One of the most popular modes of recreation was that of dancing on the village green, to the sound of the pipes, on the Sunday afternoons and evenings in summer. The practice was kept up into the beginning of the seventeenth century, and probably drew many away from the church during the afternoon and evening services. At any rate, these “ greens,” as they were called, were well attended, and in the summer of 1606 the .Presbyter^^ resolved to suppress them. The first to which their attention was directed, was the green of Little Caldwell, to which it was said “ the parochiners of Neilstoun and Lochquhenoch especiallie does resort.” On June 19, 1606, all persons were strictly prohibited from attending it, and Hugh Erstoun, the piper or keeper of the green, was summoned to appear before the Presbytery on July 3. Other greens were reported to the Presbytery to be held at Over Pollock, Kilbarchan, Dovecot Hill, Lochwinnoch. Resorting to them was prohibited as in the case of Little Caldwell, and the pipers summoned. The pipers, however, defied the Presbytery. One of them continued to hold the green in spite of the Presbytery’s prohibition. How the various cases ended it is impossible to tell, owing to an unfortunate break in the Records. But as there is no mention of the keeping of greens for some years in the extant Records, it is more than probable that the brethren succeeded in suppressing them. They appear to have been equally successful in suppressing several attempts to continue the old customs observed at Yule.

The rage for the discovery of witchcraft and witches, which subsequently threw so much work on the civil and ecclesiastical courts of the country and was the cause of so much cruelty and misery, had not yet broken out, at least in the county of Renfrew, otherwise the following case might have had, and in all probability would have had, a very different ending. “ 16th September, 1602.—Anent the sclander given be Gavan Stewart, burgess of Paisley, in prostrating himself before Martha Pinkerton upon his kneis, craving the helthe of Gavan Ralstoun youngir of that ilk fra her as was allegit. The said Gavan compeirand, as he was lauchtfullie summoned to answer for the sclander foirsaid, and beand accusit of the givin of the said occasioun of sclander foresaid, confessit that he yed [went] to the said Martha and said to her : ‘ It is said thou hes tane the helthe of this man Gavan Ralstoun fra him, the quhilk if thou hes done, I pray thee for Godis sake, gev him agane ’; but he denyit any humiliation to have been made upon his kneis to her or lifting of his bonnett. Therefore and in respect of the said Martha’s affirmatioun conforme to the said accusatioun, the Brethren hes summond the said Gavan ctpud acta, and ordanit also the said Martha to be summoned before them in the Kirk of Paslay the last day of this instant for fardar tryell takin in the said cause.” Stewart satisfied the Presbytery, and Mr. Andro Knox, who, as his minister, had his case in hand, was directed, on the 14th of the following month, to pass from all further admonitions against him, and no case was raised against Martha as a witch.

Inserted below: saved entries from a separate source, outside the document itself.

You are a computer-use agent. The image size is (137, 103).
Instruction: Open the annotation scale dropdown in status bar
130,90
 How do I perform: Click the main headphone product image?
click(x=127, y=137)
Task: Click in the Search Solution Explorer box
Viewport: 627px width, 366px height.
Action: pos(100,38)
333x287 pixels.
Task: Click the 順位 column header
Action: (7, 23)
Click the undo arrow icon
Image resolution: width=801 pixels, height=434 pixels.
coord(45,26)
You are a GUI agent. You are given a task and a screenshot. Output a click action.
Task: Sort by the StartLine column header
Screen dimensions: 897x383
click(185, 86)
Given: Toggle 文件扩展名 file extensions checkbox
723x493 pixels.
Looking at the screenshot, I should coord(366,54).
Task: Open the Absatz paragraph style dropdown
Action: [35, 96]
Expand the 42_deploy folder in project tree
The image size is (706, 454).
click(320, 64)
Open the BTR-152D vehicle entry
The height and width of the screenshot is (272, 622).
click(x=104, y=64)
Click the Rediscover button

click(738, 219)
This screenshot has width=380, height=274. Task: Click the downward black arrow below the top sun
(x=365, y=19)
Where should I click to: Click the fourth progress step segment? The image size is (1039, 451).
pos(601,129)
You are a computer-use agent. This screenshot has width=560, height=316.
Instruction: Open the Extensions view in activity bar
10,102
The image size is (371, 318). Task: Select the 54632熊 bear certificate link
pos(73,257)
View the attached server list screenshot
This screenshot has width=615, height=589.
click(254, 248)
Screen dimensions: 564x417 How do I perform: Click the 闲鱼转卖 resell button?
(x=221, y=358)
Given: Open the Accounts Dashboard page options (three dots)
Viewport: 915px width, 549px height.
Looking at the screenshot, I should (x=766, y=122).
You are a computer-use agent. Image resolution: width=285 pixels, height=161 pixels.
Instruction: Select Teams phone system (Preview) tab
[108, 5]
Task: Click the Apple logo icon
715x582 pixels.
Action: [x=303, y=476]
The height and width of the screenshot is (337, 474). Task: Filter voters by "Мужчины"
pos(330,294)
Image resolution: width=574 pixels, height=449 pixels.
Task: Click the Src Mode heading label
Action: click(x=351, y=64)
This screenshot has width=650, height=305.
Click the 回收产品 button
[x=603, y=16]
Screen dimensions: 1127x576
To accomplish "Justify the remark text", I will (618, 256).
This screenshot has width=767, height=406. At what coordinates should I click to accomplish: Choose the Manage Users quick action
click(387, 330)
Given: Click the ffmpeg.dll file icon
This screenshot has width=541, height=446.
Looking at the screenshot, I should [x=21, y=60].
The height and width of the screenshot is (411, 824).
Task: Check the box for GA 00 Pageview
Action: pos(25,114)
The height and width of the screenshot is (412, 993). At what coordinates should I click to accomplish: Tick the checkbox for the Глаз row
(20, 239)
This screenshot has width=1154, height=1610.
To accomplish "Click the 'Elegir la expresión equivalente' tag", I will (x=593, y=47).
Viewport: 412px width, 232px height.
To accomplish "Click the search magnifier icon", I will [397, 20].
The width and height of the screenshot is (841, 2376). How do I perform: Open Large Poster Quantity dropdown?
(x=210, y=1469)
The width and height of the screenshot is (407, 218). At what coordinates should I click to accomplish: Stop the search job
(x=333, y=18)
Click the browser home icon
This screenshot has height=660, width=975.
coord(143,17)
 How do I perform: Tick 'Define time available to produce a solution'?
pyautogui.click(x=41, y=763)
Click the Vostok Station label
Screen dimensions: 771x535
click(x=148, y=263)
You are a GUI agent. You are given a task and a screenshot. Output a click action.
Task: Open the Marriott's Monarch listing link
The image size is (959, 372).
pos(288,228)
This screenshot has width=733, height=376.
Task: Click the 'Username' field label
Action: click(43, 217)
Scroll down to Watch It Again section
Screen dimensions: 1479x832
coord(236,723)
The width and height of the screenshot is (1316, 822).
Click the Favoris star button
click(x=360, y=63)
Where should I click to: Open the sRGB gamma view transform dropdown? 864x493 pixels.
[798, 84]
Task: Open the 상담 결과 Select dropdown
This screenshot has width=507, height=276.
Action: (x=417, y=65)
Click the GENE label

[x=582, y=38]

On October 4, 1604, the brethren were interrupted in their trial of persons accused of Papistical leanings, and had to take in hand and deal with one of their own number. This was no less an individual than Mr. Andro Knox, minister of Paisley, the famous Papist catcher. On the first of the month, in the Town Council House of Paisley, and in presence of the Earl of Abercorn, the Provost, he had committed an assault upon Gavin Stewart, one of the burgesses of the burgh. Gavin was in all probability the same Gavin Stewart whom Knox had denounced to the Presbytery and charged with having gone down on his knees to Martha Pinkerton. Anyhow, Stewart had used threatening language towards Knox, for which the minister summoned him before the Magistrates, who, having heard the case, bound Stewart over to keep the peace and not to molest Knox under pain of a penalty of a hundred pounds. Unfortunately for Knox, Stewart let fall some words in his hearing, which so incensed him, that, while they were yet in the presence of the Court, he struck Stewart violently upon the head with a key, to the effusion of blood. The Magistrates appear to have referred the “ sclander ” thus committed to the Presbytery, and that body, at its meeting on October 4, three days after the assault had been committed, suspended Mr. Andro from the ministry during its own will and that of the Session of the Kirk of Paisley. At the next meeting of the Presbytery, October 25, Knox presented a petition, “ he himself being absent, quhairwith the Brethren Avas not weil satisfeit,” especially as “ they understood that the said Mr. Andro (since the act of his suspension) hes mellit with the Sacrament of Baptism and sua contravenit the said ordinance.” Solemn intimation of his suspension was ordered by the brethren to be given from the pulpit of the Abbey Church, and Mr. John Hay and Mr. Patrick Hamilton were directed to take the case in hand. Knox now appeared to be aware of his misdeeds and of the gravity of the affair. On November 9 he appeared before the Town Council and offered to make amends; but the Town Council refused to listen to him until Lord Abercorn, in whose presence the assault had been made, was present.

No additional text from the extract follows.